Operator: [Operator Instructions] We will move next with Yale Jen with Laidlaw & Company.

Yale Jen: In terms of the pediatric OTC programs, you mentioned that most of those patients need transplantation as the treatment. I just wonder whether you're thinking the drug currently you're developing was mainly for a stop gap for those patients before they can ultimately get transplantation or this is potentially disease modifying the patients can be treated for a long time without the need for transplantation.

Joseph Payne: Well, first to comment is that the OTC deficiency is definitely a pediatric-centric disease. That's usually when it's diagnosed. And there is a significant unmet need to prevent the undesired liver transplantation that occurs in these young children. So engaging them prior to the severity getting to that point is the timing we're talking about. But is there any other comments?

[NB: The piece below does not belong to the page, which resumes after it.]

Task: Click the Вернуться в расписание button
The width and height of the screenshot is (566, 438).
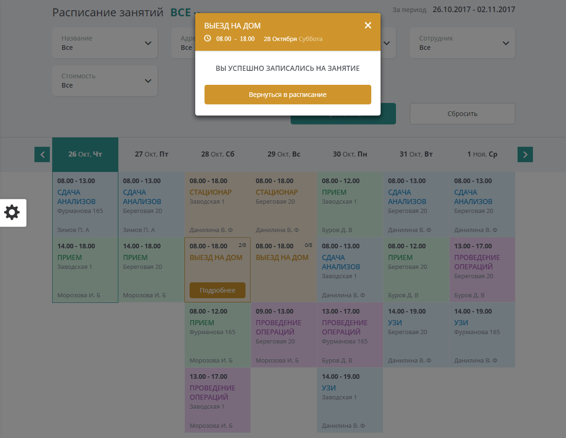Action: [x=287, y=95]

Alan Cohen: Yes. No, I think your question is actually a really good one. Our hope and expectation would be that we're not only forestalling the need for a liver transplant, but we should hopefully be able to keep these children from requiring lung -- not lung liver transplants lifelong if we intervene and do so in as pronounced a way as we hope and expect to do as early as possible in the course of their disease.

Operator: Thank you. And at this time, there are no further questions in queue. I will now turn the call back to Joe Payne for closing comments.

Joseph Payne: Just thanks, everyone, for participating on the call. We appreciate everyone's time. Please don't hesitate to reach out to our team for any remaining questions. We will always get back to you as soon as we can. Thanks again.

Operator: Thank you. This brings us to the end of today's meeting. We appreciate your time and participation. You may now disconnect.